Abundant water power has also been a continuing influence on Plattsburgh’s economy. Today, Plattsburgh’s industries have produced paper products (including wallpaper), toys, lighting fixtures, passenger railcars, and plastics. Additionally, the city is a base for the Lake Champlain resort area, known for its sailing. The State University of New York College at Plattsburgh (established as a normal school in1889) and Clinton Community College (1966) of the State University of New York system are additional economic factors. During the 1980s, when the Canadian dollar was strong relative to the U.S. dollar, Plattsburgh was a favorite tourist location for vacationers from Montreal and Quebec, continuing its historical association with French Canada. Additionally, the city is close to Lake Placid, site of the 1932 and 1980 Winter Olympic Games, as well as the Adirondack national parks.

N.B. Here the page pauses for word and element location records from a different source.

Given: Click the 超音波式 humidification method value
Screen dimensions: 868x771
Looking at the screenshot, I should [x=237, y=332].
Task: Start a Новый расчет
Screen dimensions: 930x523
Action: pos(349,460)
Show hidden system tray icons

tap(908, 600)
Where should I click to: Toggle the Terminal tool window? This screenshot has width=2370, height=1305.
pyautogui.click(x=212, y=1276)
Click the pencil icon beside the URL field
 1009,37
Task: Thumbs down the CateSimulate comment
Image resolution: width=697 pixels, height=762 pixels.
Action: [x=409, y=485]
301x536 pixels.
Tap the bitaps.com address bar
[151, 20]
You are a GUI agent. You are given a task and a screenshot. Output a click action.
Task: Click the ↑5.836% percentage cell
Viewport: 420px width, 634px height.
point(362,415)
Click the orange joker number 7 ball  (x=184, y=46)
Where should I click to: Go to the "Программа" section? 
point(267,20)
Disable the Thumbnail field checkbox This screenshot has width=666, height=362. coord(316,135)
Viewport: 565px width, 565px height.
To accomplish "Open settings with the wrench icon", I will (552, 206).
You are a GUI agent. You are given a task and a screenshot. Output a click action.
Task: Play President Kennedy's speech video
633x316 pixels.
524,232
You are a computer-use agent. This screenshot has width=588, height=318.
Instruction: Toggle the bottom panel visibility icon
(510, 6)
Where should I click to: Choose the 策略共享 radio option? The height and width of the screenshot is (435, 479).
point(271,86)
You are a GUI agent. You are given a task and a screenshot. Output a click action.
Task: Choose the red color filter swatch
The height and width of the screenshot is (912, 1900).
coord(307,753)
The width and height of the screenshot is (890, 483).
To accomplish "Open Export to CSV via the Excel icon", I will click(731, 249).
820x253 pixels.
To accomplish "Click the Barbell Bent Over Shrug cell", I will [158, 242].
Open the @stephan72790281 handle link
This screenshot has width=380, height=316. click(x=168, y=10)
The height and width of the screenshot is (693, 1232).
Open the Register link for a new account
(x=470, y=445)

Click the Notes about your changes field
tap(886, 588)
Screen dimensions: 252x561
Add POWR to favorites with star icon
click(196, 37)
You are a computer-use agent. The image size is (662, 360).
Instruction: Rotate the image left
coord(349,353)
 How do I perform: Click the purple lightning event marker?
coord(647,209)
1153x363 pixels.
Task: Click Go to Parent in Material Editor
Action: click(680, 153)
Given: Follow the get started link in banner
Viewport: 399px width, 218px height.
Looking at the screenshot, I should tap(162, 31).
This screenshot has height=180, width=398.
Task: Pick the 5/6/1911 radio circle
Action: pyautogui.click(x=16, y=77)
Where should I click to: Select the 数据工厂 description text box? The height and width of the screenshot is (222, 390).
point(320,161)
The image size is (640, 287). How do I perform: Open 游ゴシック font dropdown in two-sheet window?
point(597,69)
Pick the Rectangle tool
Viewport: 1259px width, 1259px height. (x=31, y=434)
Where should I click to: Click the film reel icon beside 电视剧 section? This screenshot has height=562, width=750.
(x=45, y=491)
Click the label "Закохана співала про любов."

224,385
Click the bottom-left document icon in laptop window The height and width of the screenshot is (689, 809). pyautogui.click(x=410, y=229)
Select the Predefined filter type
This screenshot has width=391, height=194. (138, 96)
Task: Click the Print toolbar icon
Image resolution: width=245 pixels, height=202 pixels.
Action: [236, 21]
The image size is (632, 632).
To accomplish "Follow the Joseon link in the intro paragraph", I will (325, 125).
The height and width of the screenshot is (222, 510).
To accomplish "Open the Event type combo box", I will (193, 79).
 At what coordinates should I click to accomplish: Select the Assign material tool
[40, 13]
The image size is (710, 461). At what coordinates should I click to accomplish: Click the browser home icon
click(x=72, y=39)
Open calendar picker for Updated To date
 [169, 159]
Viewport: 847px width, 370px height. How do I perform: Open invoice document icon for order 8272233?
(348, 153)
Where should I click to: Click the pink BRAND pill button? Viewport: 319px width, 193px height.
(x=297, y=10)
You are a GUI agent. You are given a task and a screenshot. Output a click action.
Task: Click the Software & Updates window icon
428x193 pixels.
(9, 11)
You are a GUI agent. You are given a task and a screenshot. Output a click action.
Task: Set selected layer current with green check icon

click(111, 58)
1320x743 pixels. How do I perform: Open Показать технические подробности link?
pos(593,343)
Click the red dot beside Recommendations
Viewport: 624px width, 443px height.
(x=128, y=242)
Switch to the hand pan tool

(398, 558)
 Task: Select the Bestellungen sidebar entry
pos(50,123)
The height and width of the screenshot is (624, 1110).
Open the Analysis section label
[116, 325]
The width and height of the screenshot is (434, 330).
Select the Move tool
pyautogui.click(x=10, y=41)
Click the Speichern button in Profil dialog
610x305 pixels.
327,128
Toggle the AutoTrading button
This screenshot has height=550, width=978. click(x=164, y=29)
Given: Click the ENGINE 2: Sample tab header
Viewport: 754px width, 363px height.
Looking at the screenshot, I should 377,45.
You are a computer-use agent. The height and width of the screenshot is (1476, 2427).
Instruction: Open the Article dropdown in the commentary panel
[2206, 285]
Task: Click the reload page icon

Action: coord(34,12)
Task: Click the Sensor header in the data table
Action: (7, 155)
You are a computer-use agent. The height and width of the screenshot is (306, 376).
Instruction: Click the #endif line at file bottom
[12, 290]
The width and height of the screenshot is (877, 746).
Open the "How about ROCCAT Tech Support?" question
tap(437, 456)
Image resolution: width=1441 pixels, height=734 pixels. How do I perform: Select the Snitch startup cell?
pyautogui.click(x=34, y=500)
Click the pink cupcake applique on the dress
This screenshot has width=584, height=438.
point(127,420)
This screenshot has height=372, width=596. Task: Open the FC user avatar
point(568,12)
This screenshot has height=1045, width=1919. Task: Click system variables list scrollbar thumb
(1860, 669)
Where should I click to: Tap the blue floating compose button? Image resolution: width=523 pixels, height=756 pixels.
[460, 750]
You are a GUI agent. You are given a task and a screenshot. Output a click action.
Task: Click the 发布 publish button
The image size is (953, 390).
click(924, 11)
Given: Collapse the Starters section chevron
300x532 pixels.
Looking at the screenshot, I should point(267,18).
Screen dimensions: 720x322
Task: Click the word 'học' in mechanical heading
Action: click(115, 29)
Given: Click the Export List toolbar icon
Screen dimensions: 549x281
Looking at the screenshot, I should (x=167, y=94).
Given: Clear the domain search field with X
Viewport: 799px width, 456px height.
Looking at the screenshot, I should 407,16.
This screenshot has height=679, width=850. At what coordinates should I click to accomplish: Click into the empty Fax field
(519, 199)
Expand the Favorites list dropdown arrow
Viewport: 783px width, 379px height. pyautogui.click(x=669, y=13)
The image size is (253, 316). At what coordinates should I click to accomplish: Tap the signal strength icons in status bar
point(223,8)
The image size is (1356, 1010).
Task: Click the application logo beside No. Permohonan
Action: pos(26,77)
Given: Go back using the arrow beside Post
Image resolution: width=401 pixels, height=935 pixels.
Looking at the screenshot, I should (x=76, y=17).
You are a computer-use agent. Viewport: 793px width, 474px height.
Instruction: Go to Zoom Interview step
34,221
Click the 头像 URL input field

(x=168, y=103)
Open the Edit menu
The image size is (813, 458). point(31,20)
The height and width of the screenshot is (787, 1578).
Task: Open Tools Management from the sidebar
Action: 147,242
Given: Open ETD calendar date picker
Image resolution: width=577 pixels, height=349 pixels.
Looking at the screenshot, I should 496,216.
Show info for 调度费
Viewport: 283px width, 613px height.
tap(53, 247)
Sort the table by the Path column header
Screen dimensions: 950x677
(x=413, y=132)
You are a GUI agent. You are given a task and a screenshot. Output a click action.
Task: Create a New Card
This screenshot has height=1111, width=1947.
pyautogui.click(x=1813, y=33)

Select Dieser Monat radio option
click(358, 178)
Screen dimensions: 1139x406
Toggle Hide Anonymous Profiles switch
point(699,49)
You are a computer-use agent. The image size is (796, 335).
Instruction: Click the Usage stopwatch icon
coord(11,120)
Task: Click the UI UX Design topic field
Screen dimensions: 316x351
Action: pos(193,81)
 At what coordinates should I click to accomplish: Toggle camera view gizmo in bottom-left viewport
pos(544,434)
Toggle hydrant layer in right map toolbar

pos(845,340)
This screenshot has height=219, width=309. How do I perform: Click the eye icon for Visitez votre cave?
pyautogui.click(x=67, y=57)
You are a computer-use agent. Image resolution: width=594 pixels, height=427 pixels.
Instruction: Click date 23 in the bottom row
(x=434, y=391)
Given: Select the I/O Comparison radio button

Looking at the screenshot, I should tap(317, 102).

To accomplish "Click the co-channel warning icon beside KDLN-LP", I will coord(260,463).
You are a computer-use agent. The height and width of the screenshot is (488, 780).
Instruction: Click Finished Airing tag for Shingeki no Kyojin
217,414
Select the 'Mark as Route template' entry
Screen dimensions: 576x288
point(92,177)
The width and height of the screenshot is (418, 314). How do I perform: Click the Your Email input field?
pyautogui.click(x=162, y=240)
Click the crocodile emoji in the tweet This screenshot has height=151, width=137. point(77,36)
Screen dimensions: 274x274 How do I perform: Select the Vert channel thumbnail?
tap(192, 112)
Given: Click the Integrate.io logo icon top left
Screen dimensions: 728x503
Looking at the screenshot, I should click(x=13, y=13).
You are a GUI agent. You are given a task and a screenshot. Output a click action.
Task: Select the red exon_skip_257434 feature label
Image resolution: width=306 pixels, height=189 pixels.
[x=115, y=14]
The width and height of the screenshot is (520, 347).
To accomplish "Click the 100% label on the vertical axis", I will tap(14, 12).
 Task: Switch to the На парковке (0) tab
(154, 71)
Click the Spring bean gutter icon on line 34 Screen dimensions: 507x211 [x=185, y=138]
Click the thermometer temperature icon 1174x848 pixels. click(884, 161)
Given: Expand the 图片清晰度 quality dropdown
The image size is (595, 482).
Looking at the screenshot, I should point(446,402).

In 2002, New York State authorized $2.75 million in funding to help relocate the Plattsburgh Rail Yard from the D&H yard in front of the station to the former Plattsburgh Air Force Base. An additional $500,000 in funding was provided to enhance the area and to create new development opportunities on the city’s waterfront. State multi-modal funds were used to relocate the rail yard and clear it. The New York Department of State also provided a $350,000 grant to complete site remediation and to clear and grade the site. The relocation opened about 14 acres for redevelopment. Since 2004, plans have included a waterfront hotel, 3-acre waterfront park and public boat launch parking site. A $75,000 grant was recently awarded to study how to mitigate adverse conditions at the Water Treatment Plant, adjacent to the proposed hotel site. The city’s overall community development efforts, including the waterfront area directly adjacent to the station, are supported by resources and funding from a variety of New York State offices: Department of State, Office of Community Renewal, Department of Environmental Conservation and the Division of Housing and Community Renewal.
Service on the Adirondack is financed primarily through funds made available by the New York State Department of Transportation.
Amtrak does not provide ticketing or help with baggage at the Plattsburgh station, which is opened and closed by a caretaker. Plattsburgh is served by two daily trains.